The overall goal of this proposal is to understand the role of CSF2 and its specific receptor CSF2R? in the development of t(8;21) leukemia. The 8 and 21 chromosome translocation, t(8;21)(q22;q22), is responsible for the development of 40% of FAB M2 type of acute myeloid leukemia (AML) and is reported in 8-15% of cases of AML, depending on geographic locations and ethnic groups. Age is the most correlated factor for AML. Most AML patients are over 60 years old at the initial diagnosis. However, t(8;21) AML patients are relatively young and most respond to initial chemotherapy well. Therefore, t(8;21) AML is generally considered with favorable prognosis. However, the cumulative incidence of relapse in 5 years is 47%, and the median overall survival time is only 5 years among de novo t(8;21) AML patients. Furthermore, therapy-related t(8;21) AML does not have a favorable outcome.

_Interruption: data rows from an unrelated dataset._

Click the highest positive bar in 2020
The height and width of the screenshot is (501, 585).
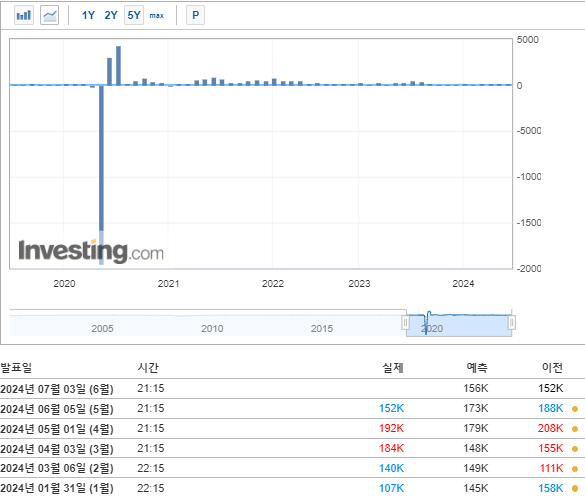118,66
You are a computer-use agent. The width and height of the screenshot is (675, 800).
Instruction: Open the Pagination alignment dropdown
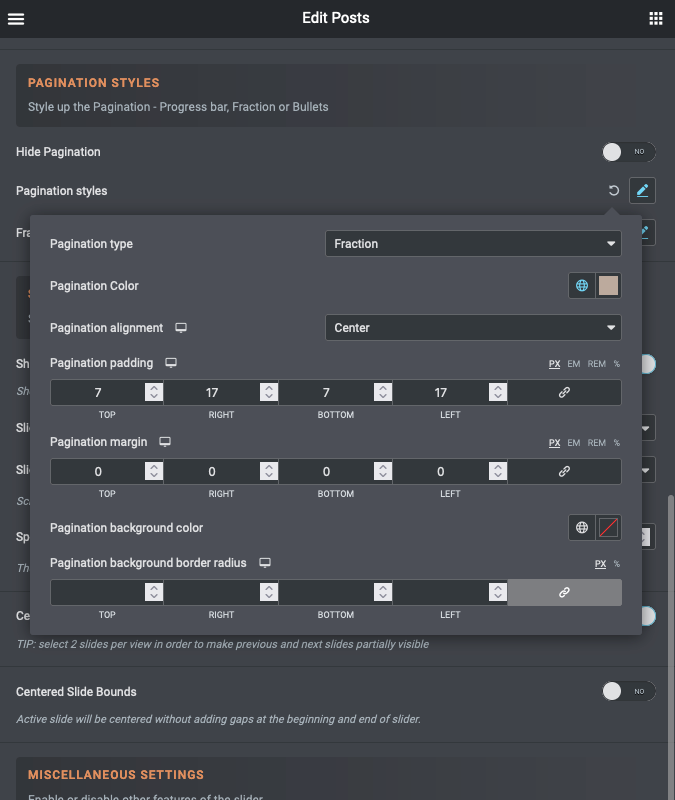(x=473, y=327)
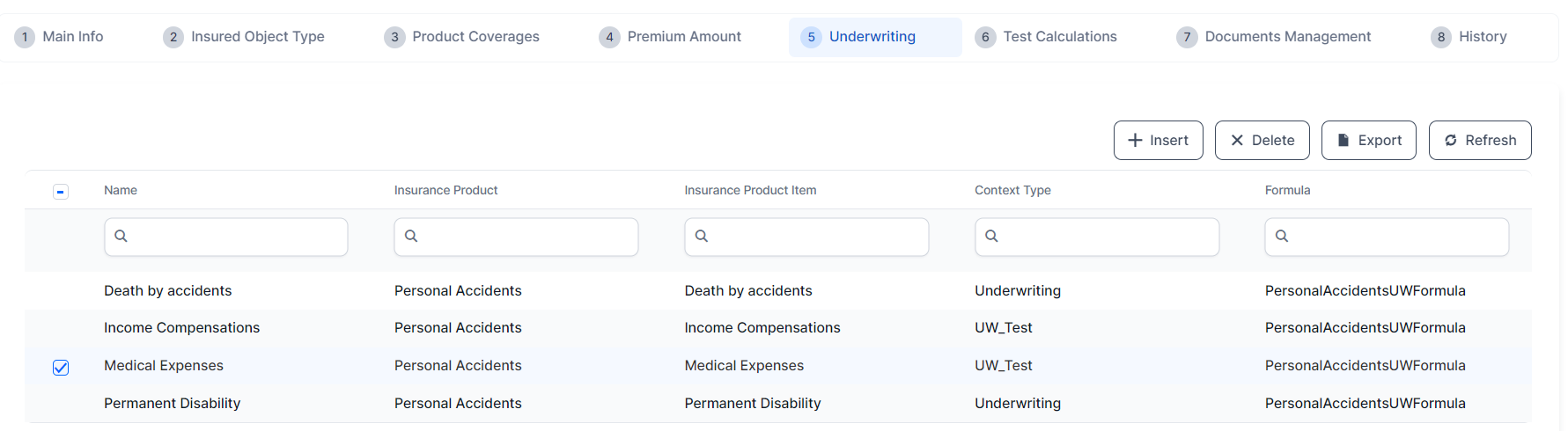Click search icon in Context Type filter

tap(991, 237)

Therefore, it is important to identify new approaches to eliminate t(8;21) leukemia stem cells during the initial induction treatment and to block the survival and proliferation of chemo-resistant leukemia cells. The fusion of ETO gene on chromosome 8 and AML1 gene on chromosome 21 in t(8;21) leads to the expression of the abnormal AML1-ETO protein. Using several transgenic mouse models and available human patient data, we discovered that colony stimulating factor 2 (CSF2) negatively regulates AML1-ETO induced self-renewal of hematopoietic stem/progenitor cells and AML development. Furthermore, expression of the CSF2-specific receptor subunit, CSF2R?, in t(8;21) AML cells reduces cell proliferation and survival. In this funding application, we will test the hypotheses that selected CSF2 downstream pathways play critical roles in suppression of t(8;21) leukemia and that CSF2R? may have functions independent of CSF2 signaling in inhibition of t(8;21) leukemia. We propose to perform the following studies to test the hypotheses:
in specific aim 1, we will characterize the molecular pathways of CSF2 signaling that mediate inhibition of AML1-ETO induced leukemia;
in specific aim 2, we will analyze the effect of CSF2RA expression on t(8;21) leukemogenesis. The proposed studies are based on our accumulated knowledge and recent novel findings involving CSF2 signaling and CSF2R? in AML1-ETO induced leukemia. Collectively, our proposal will address important unanswered questions in hematopoiesis and leukemogenesis, which aim to provide valuable insight into the treatment of t(8;21) leukemia.

Public Health Relevance

Acute myeloid leukemia is a major form of blood cancer with very few targeted therapies. Aside from traditional non-specific chemotherapy with high toxicity to patients, there exist few alternative treatments and the standard of care remains insufficient. The aim of this application is to study cytokine CSF2 and its specific receptor in leukemia to provide molecular insights into acute myeloid leukemia to better develop novel and effective treatments.

National Institute of Health (NIH)
National Cancer Institute (NCI)
Research Project (R01)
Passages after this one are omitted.